Bizde ülkeyi yönetenler saatte iki yalan söylüyor tık yok. Üstelik kendi partisinin mensupları o yalandan utanmak yerine gerçekmiş gibi savunuyorlar.

***

Uzun bir sessizlik sonrası Sedat Peker yeni ifşaatlarıyla yeniden gündemi belirlemeye başladı. Açıkladıkları yenilir yutulur şeyler değil. Ne cevap veren var ne de bunu suç duyurusu kabul edip dava açacak delikanlı bir savcı.

Adam resmen “Şantajla hapisten çıktım” diyor yahu...

O davanın mahkeme heyeti kimdi, yargıya kim talimat verdi, Mehmet Cengiz’in bu işte aracılık rolünün hediyesi ne oldu? 

Ne soran var ne üstüne giden.

EFSANE GERİ DÖNDÜ

Susurluk döneminin önemli aktörlerinden Nesim Malki cinayetinin azmettiricisi Erol Evcil, yeniden sahne aldı. Milletin parasına, bankasına, fabrikasına çökme konusunda mahir olduğunu geçmişte de kanıtlayan Evcil’in yeniden eski işkoluna dönmesi bizi şaşırtmadı da devlet bu kişinin yeniden bu kadar malvarlığı edinmesinden nasıl şüphelenmedi?

Üstelik hamisi Alaattin Çakıcı’nın desteği de bu kez yokken.

Sarallar çetesine yapılan operasyon da Evcil olayından farklı değil. MHP MYK üyesi bile bu çete yapılanmasının içinde olduğu gerekçesiyle tutuklanıyor. Saralların geçmişte Sedat Şahin ve Şirinler çetesiyle kanlı çatışmaları, eğlence mekânlarını koruma bahanesiyle çöreklendiği devletin güvenlik bürokrasisi dışında bilmeyen mi vardı?

İstanbul’un göbeğinde “cemaatler” kuruluyor, raconlar kesiliyor, eğlence mekânlarına çökülüyor, devleti yönetenler “Sahillerde ve eğlence mekânlarında bizden izinsiz kuş uçmaz” palavralarına inanmamızı istiyordu.

TAHRİK OLUNCA NE OLACAK?

Performans sistemi yüzünden her hastasına maksimum üç dakika zaman ayırabilen, iki günde bir nöbete kalan, çarpık ihale sistemi nedeniyle sürekli bozuk olan görüntüleme aygıtları yüzünden hastasına erken tanı koyamamanın sıkıntısını yaşayan doktorlar bir de hasta yakını magandaların şiddetine maruz kalıyor.
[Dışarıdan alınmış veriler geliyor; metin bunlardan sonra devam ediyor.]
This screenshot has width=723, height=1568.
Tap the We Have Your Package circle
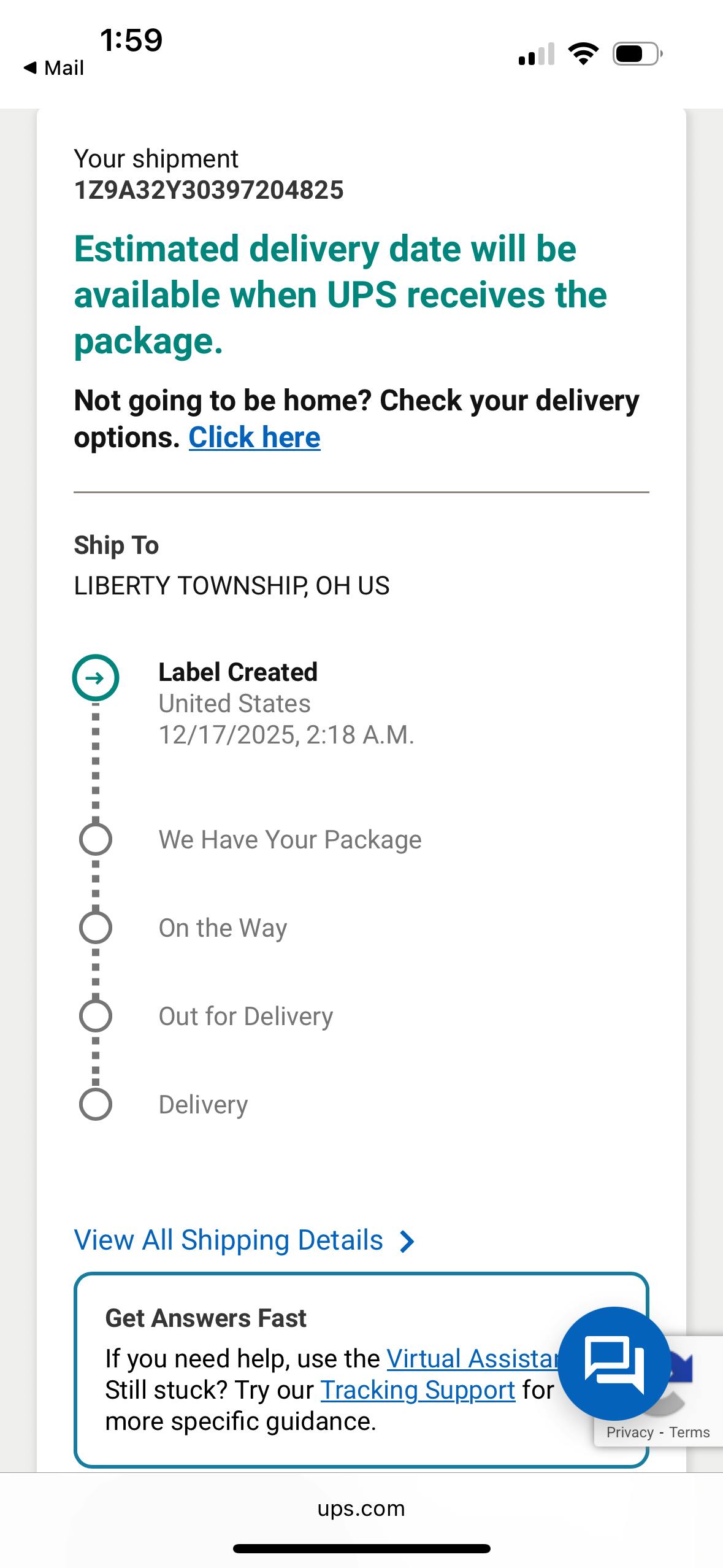click(96, 839)
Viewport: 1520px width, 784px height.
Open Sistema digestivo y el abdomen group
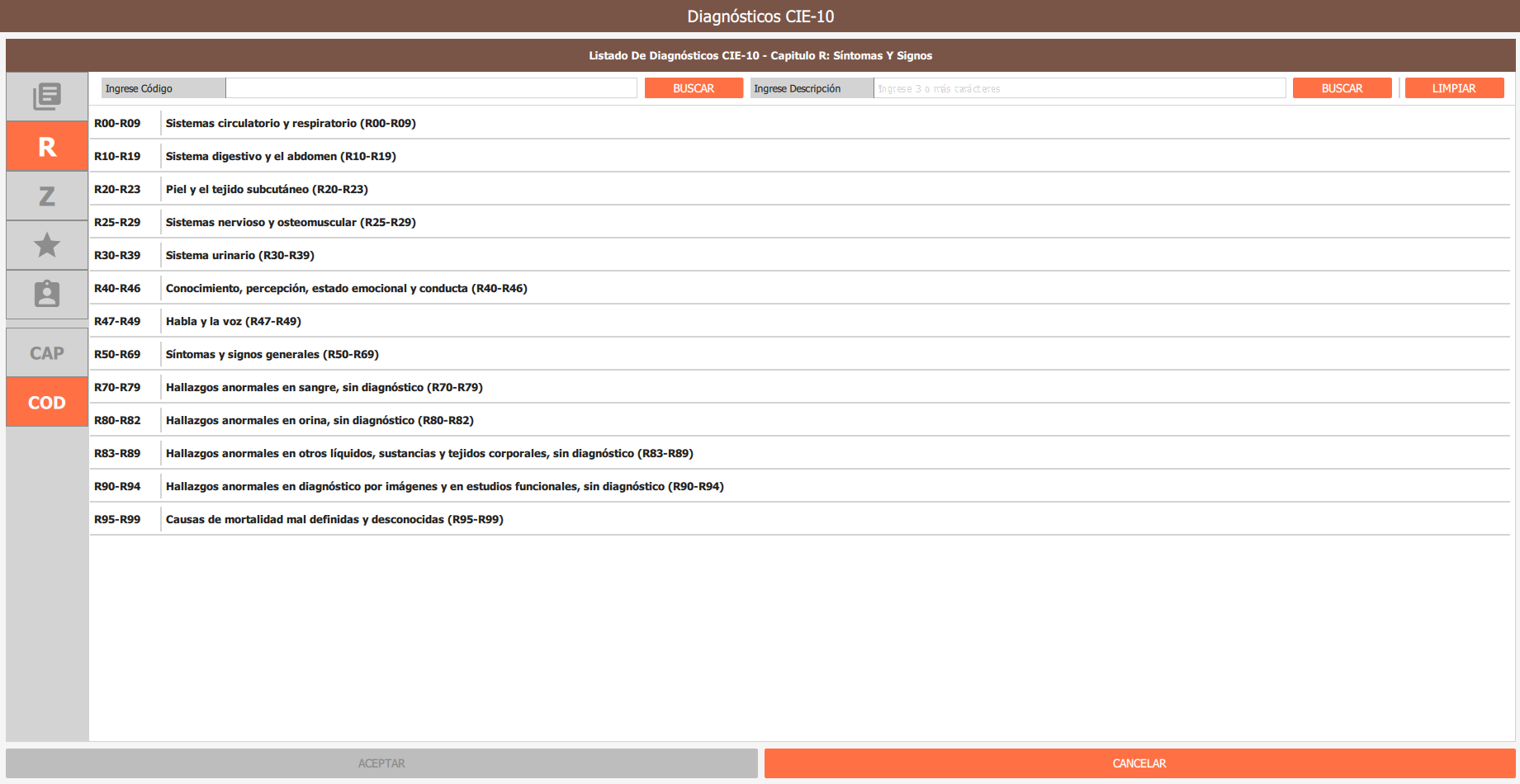pyautogui.click(x=281, y=156)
Çalışma ve ekonomik koşullarının iyileştirilmesi için toplandıklarında bu kez de polis şiddetinden nasibini alırlar.

Durumun düzelmeyeceğini görüp yurtdışına gitmek istediklerinde devletin en tepesindeki isim tarafından “Giderlerse gitsinler” denen doktorların meslek örgütü TTB de sürekli hedeftedir.

Önceki gün Konya’da gencecik bir doktor, bir psikopat güvenlik görevlisi tarafından katledildi. Bu olaydan bir hafta önce de Urfa’da bir doktor darp edilmişti. Ondan bir hafta önce de yine saldırıya uğrayan bir doktor sinirinden diplomasını yırtmıştı. 

Konya’daki doktoru katleden psikopata nasıl güvenlik görevlisi sertifikası verildiğini sorgularken bu kez İstanbul’da eylem yapan meslektaşlarına terör örgütü militanları muamelesi yapılarak biber gazı sıkıldı. Bu eylem sırasında gazeteci ile tartışan polisin görüntüleri insanı dehşete düşürüyor. “Neden vuruyorsun bu kadına” diye soran başka bir kadın gazeteciye histeri nöbeti geçirircesine “Beni tahrik etmeyin” diyen polis, ruh sağlığı testinden nasıl geçti acaba?

Bu insana nasıl güvenilip silah teslim ediliyor?

Tahrik olunca ne olacak?  

Çekip vuracak mı karşısındakini?

Herhalde öyle. Polis şiddeti yüzünden canını kaybeden insanların davasında ağırlaştırılmış ceza alan bir polis duydunuz mu hiç?